Representantes de órgãos do Governo de Minas se uniram às mineradoras para aprovar projetos que precisavam de maioria para passar no CMI/COPAM (Câmara e Atividades Minerárias do Conselho Estadual de Política Ambiental). É o que mostra um relatório elaborado pela CGE (Controladoria-Geral do Estado).
Toda proposta deve passar pelo crivo da CMI para que possa ter o licenciamento ambiental concedido pela Semad (Secretaria de Meio Ambiente e Desenvolvimento Sustentável).
"Os resultados apontam uma forte correlação (acima de 90%) entre o total de votos favoráveis e aqueles pela aprovação de uma determinada pauta por todos os agentes da CMI, com exceção basicamente do representante da FONASC/CBH, do CEFET e do IBAMA", diz o relatório do CGE.
O Fonasc/CBH é o Fórum Nacional da Sociedade Civil nos Comitês de Bacias Hidrográficas e tem um assento no colegiado. A entidade representa os setores da sociedade civil e de movimentos sociais e votou a favor das pautas dos empreendimentos em nos de 10% das reuniões.

Composição
O CMI é composto por 12 assentos, divididos entre os poderes públicos estadual (quatro) e federal (dois), representantes da sociedade civil ligada às atividades minerárias (três), entidade civil ligada às atividade minerárias (uma), entidade civil ligada ao ensino (uma), além de ONG (uma).
Segundo o CGE, a proporção das cadeiras é desequilibrada. Pelas contas, apenas os votos dos representantes do Governo de Minas e das empresas mineradoras somariam sete votos, o suficiente para aprovar a pauta na reunião, mesmo que as demais entidades votassem contra.

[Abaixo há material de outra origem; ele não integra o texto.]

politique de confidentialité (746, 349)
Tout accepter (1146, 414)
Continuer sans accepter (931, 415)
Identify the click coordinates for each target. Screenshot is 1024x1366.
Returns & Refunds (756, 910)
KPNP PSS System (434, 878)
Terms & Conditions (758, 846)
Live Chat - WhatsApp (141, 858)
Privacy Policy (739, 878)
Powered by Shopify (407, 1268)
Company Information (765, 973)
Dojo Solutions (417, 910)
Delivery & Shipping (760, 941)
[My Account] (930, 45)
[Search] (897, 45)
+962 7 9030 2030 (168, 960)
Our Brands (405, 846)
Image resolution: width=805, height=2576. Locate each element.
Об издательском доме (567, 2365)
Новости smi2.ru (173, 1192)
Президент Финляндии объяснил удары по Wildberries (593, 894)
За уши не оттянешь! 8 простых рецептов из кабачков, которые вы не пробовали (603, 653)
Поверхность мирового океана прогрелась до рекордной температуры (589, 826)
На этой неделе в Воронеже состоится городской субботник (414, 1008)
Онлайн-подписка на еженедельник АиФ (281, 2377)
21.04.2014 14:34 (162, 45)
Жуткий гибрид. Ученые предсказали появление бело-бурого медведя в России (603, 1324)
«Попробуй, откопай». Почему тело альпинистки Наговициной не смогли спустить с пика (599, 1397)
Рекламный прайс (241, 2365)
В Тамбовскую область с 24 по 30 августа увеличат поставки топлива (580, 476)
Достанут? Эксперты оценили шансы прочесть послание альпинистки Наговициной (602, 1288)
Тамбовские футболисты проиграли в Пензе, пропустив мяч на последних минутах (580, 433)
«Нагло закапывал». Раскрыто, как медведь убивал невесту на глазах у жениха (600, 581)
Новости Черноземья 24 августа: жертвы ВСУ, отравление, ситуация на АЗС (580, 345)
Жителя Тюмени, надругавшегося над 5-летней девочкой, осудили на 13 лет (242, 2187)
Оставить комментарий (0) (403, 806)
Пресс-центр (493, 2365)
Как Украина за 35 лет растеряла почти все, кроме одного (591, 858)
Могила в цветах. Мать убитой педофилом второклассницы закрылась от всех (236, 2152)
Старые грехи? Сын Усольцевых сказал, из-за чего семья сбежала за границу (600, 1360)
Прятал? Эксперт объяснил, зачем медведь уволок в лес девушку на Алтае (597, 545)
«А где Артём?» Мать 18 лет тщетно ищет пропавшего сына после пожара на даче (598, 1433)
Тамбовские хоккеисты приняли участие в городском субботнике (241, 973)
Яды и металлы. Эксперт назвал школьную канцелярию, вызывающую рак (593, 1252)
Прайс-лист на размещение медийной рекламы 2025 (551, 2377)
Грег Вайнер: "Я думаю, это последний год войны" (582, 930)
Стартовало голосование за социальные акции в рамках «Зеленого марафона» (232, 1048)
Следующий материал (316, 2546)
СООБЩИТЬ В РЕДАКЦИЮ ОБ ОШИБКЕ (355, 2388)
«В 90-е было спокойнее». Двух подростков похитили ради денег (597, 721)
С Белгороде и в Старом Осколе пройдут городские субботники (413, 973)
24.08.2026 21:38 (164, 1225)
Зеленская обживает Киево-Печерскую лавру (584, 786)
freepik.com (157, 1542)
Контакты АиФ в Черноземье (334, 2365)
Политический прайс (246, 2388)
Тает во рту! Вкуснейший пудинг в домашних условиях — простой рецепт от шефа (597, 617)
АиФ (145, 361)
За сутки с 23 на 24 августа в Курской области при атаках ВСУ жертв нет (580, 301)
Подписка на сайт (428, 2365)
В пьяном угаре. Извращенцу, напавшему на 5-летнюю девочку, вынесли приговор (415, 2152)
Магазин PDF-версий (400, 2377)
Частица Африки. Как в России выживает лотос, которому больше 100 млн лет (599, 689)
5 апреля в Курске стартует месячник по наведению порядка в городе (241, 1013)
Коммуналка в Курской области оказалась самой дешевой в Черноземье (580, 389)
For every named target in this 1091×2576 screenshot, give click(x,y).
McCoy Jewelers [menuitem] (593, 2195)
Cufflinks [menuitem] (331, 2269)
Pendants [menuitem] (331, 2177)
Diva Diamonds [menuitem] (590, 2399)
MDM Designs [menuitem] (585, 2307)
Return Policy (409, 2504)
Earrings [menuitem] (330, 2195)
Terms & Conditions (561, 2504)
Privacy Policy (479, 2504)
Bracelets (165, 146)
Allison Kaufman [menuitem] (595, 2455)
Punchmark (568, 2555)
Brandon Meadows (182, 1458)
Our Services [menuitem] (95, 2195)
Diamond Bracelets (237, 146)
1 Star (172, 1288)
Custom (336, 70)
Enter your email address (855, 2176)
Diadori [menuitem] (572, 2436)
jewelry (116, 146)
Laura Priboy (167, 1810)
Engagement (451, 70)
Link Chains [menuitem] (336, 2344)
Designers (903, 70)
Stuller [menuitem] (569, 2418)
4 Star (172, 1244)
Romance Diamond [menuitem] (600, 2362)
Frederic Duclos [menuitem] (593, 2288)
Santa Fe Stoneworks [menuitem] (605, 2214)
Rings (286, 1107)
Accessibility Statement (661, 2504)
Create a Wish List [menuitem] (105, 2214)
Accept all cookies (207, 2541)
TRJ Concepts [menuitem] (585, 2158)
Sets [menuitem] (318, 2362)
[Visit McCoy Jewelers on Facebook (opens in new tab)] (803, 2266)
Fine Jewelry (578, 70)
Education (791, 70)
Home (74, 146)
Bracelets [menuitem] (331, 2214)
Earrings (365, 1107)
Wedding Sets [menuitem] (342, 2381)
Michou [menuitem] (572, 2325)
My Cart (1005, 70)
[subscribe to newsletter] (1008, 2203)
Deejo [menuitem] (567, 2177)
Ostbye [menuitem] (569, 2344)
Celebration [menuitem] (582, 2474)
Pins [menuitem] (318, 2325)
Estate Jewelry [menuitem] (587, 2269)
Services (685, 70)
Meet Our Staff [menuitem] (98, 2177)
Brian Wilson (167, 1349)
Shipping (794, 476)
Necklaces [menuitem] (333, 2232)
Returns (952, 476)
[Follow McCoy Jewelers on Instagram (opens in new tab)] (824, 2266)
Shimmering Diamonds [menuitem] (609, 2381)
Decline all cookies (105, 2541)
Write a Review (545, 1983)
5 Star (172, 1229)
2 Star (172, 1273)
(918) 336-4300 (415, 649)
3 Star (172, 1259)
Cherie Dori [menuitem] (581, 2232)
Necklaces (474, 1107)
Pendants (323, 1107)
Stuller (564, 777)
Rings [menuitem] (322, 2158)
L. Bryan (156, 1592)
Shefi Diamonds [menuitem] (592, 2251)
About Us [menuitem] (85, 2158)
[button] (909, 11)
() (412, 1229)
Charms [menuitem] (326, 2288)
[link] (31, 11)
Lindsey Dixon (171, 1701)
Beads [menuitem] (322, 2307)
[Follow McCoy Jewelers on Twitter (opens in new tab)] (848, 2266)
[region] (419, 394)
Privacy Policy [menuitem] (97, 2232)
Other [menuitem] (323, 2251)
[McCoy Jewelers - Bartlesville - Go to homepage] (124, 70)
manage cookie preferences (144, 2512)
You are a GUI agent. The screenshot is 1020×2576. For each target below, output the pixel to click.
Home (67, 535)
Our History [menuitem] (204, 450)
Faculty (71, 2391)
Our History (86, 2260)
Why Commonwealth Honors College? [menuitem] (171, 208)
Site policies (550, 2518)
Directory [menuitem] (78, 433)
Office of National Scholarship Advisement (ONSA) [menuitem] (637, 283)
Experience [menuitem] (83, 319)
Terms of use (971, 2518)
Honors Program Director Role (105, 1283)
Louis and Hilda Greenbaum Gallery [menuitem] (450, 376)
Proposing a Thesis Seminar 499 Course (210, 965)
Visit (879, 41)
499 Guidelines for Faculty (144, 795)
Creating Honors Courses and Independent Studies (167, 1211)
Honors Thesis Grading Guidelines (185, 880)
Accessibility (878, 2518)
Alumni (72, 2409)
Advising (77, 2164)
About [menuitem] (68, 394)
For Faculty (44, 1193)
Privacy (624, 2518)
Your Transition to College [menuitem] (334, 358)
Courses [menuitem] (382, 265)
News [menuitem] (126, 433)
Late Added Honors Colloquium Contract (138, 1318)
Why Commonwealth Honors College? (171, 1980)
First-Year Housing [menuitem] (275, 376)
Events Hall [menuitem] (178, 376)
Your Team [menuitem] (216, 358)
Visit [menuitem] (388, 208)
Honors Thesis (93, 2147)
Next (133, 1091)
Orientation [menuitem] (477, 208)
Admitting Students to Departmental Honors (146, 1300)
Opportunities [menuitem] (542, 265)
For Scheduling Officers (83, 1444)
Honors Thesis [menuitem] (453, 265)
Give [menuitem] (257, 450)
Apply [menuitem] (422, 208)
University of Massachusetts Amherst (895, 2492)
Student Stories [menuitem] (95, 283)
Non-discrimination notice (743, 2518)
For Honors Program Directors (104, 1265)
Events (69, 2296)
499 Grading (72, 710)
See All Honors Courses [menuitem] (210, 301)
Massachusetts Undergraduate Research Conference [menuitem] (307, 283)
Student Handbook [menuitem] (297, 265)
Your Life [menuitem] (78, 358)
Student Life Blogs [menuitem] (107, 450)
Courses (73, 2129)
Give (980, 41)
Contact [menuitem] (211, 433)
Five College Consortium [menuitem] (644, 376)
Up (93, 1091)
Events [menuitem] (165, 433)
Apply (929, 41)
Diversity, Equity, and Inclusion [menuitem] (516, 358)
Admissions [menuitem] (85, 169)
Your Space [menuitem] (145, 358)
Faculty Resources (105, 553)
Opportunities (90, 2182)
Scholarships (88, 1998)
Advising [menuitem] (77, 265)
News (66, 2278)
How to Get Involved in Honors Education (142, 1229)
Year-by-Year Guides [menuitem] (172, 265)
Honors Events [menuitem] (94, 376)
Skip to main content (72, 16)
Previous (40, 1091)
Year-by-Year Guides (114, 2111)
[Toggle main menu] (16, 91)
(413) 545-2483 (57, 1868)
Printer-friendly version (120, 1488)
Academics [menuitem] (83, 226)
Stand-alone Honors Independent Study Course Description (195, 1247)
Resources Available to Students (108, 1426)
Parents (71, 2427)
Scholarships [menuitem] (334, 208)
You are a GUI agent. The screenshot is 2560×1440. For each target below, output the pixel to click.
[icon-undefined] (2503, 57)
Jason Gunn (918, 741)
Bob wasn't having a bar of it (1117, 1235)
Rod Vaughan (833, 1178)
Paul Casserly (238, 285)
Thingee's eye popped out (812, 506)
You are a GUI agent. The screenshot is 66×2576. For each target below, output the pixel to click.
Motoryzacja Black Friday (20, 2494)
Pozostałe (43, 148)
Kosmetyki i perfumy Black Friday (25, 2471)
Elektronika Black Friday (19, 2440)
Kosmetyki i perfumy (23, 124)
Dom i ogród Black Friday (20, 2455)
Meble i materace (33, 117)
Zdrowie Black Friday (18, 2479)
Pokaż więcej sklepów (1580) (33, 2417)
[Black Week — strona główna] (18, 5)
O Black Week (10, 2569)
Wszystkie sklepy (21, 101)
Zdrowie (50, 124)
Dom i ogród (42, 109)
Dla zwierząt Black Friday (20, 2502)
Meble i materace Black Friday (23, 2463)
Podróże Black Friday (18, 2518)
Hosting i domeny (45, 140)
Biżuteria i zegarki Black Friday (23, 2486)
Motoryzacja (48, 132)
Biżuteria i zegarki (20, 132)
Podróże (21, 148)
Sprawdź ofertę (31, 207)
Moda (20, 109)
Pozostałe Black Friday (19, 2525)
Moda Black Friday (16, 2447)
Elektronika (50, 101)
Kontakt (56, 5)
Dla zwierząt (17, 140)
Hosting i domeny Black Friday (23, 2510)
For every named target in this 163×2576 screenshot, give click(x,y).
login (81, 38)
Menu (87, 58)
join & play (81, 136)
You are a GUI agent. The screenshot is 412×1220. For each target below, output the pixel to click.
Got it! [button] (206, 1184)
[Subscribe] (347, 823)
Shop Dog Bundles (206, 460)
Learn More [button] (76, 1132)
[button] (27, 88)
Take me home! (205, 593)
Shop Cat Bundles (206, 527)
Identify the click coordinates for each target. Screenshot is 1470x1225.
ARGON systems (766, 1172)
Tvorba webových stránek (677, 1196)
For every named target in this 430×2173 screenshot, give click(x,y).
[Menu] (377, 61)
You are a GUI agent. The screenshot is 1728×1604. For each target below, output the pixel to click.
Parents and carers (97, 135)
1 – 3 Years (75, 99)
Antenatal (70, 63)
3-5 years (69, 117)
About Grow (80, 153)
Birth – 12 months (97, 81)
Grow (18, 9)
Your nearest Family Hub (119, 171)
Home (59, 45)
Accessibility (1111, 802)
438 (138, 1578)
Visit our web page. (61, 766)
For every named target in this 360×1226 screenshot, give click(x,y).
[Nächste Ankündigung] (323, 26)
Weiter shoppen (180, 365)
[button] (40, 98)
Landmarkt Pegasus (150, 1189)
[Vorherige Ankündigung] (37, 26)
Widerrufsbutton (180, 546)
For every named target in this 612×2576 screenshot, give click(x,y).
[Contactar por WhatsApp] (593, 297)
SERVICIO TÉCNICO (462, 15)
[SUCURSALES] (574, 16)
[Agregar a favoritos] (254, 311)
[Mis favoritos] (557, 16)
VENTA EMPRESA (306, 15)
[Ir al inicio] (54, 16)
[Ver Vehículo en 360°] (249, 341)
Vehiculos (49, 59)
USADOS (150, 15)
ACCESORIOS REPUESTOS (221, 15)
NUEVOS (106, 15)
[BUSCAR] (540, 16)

De acordo com o relatório, "todas as pautas apresentadas à CMI foram aprovadas por ampla maioria (mais de 2/3) dos membros, quando relacionadas à concessão ou indeferimento de licenças." A CGE ainda levantu uma forte correlação de votos, principalmente entre representantes do Governo Estadual, do setor produtivo-minerário e a entidade civil ligada à atividade minerária.
Recomendações
A conclusão da CGE é que a Semad deve reavaliar a composição da CMI, "incluindo-se membros da área social do Governo de Minas Gerais e de novos agentes da sociedade civil Em algumas pautas mais sensíveis, pode-se exigir maioria absoluta ou qualificada ao invés da maioria simples atualmente exigida".
Outra preocupação da Controladoria é com o fato de que a Semad deveria exigir documentos específicos das empresas mineradoras, incluindo atualizaçõs de segurança e estabilidade das barragens, o que já ocorre no âmbito federal, com a ANM (Agência Nacional de Mineração).
A CGE também recomenda a adoção de medidas de certificação e de treinamento continuado dos membros da CMI.